Originally Posted by skanking biker
actually marley did but madness still rocks
Marley was like 10 or 12 when people started playing ska... Nobody in particular invented it, it just sort of came about.
Short history lesson:
Lower-class black Jamaicans have entertained themselves with outdoor music parties since they were enslaved and taken from Africa to the Carribean. For most of history, they had live bands. Economic and social realities in the 1940's made musicians hard to come by, so people started playing records on old record players hooked up to PA systems (these were actually the original raves in a way). American R&B, and a little jazz, was what they played. These 'sound systems' got bigger and bigger, and began competing with each other for customers. The primary way they competed was by playing new and/or exclusive records, normally obscure R&B tunes, that other systems didn't have. By the mid-1950's the big operators (first Coxsone Dodd and Duke Reid, a little later Prince Buster) realized that recording their own songs would be a great way to ensure exclusivity.
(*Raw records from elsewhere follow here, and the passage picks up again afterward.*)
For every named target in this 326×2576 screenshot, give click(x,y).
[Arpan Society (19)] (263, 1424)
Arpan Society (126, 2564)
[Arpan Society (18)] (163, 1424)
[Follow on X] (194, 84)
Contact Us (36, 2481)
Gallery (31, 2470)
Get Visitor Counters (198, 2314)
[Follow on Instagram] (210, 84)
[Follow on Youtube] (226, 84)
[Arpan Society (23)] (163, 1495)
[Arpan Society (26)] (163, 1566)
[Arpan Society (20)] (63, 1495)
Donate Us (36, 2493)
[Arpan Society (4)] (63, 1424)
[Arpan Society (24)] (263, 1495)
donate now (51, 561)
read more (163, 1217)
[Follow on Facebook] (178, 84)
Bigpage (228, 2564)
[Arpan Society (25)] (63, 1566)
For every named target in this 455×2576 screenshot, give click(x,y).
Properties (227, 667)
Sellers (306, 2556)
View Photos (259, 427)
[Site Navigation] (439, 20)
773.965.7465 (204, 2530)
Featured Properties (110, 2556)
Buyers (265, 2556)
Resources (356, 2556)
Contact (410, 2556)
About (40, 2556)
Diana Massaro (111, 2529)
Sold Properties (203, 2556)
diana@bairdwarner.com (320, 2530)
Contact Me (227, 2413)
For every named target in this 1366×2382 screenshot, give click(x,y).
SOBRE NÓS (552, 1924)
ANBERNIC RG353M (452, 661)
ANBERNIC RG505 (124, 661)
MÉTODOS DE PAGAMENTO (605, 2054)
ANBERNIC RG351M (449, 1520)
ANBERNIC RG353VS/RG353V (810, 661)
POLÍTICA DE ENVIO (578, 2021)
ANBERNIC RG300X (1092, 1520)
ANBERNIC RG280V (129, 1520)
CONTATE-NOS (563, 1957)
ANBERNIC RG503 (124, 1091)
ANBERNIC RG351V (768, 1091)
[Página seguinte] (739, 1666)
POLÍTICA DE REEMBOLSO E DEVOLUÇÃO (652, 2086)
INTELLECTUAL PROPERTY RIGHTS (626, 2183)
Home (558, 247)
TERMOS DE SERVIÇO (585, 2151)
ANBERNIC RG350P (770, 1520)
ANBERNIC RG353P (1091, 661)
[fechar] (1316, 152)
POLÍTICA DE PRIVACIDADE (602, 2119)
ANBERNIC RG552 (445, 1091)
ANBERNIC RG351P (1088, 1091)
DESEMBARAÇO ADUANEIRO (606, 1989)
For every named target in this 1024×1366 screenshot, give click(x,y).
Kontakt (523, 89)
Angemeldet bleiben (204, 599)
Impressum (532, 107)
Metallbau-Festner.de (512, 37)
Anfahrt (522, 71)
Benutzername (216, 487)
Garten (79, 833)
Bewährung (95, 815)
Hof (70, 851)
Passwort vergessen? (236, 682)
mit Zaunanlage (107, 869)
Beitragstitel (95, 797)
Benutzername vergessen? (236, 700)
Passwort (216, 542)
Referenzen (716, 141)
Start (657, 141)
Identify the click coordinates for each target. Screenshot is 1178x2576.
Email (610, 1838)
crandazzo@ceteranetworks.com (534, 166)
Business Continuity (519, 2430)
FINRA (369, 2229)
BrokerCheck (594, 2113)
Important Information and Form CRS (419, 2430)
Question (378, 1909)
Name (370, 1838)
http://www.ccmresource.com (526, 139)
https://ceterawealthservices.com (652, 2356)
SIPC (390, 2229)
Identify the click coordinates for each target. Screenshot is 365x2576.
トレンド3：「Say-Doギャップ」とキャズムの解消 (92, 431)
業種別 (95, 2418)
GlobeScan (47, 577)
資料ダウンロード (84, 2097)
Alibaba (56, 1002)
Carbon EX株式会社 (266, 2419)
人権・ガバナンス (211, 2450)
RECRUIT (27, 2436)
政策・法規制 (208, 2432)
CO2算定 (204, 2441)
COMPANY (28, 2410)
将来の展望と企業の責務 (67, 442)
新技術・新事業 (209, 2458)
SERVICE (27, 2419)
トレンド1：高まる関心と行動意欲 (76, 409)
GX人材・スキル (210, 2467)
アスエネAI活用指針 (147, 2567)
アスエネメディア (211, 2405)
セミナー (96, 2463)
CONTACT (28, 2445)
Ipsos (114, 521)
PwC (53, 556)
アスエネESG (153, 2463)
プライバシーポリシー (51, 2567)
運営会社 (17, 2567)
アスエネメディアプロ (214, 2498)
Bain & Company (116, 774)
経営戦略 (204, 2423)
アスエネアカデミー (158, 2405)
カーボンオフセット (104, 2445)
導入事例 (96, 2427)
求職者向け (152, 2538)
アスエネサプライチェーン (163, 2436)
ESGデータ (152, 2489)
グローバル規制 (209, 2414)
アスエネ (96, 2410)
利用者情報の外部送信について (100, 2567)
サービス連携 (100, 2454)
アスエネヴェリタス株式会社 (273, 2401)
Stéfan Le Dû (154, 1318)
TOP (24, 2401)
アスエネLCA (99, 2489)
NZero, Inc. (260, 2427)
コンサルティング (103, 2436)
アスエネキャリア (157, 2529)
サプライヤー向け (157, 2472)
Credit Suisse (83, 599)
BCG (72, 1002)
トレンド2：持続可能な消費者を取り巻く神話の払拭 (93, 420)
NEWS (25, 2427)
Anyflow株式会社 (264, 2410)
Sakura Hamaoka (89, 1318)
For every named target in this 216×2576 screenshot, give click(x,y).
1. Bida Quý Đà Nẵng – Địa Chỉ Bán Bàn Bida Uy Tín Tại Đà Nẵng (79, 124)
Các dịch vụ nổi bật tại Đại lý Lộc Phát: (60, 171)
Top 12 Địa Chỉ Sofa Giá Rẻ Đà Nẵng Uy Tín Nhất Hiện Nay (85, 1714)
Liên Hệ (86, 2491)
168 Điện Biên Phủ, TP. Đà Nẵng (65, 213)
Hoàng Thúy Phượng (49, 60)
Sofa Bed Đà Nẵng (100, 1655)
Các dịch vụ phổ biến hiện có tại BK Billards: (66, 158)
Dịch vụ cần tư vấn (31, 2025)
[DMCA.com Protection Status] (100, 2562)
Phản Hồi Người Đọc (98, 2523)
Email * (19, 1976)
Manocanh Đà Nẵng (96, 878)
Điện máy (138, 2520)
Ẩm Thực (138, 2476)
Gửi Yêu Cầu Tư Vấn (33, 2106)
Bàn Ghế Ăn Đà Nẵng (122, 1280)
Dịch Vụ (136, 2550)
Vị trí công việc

At first, it was all just straight R&B, but musicians and singers innovated by incorporating rhythms and sounds from the local calypso and mento music (as well as bringing Rastafari drummers and their flat-out African beats into the studios). By 1958 or 1959, it was ska. Most of the music that we listen to from 1950's and early 60's Jamaica is ska, but there was still tons of straight R&B being produced - if you can track down the Wailers album "One Love at Studio One (1964-1966)" (i forget whether i found it on torrentspy or thepiratebay, should still be active though), you'll get a kick out of hearing Bob Marley singing stuff like 'teenager in love.'
Also: the musicians later known as the Skatelites were the main studio band throughout this time, playing for just about every singer in the country. They were extremely talented and serious musicians, hence they loved jazz. that's why ska horns are they way they are.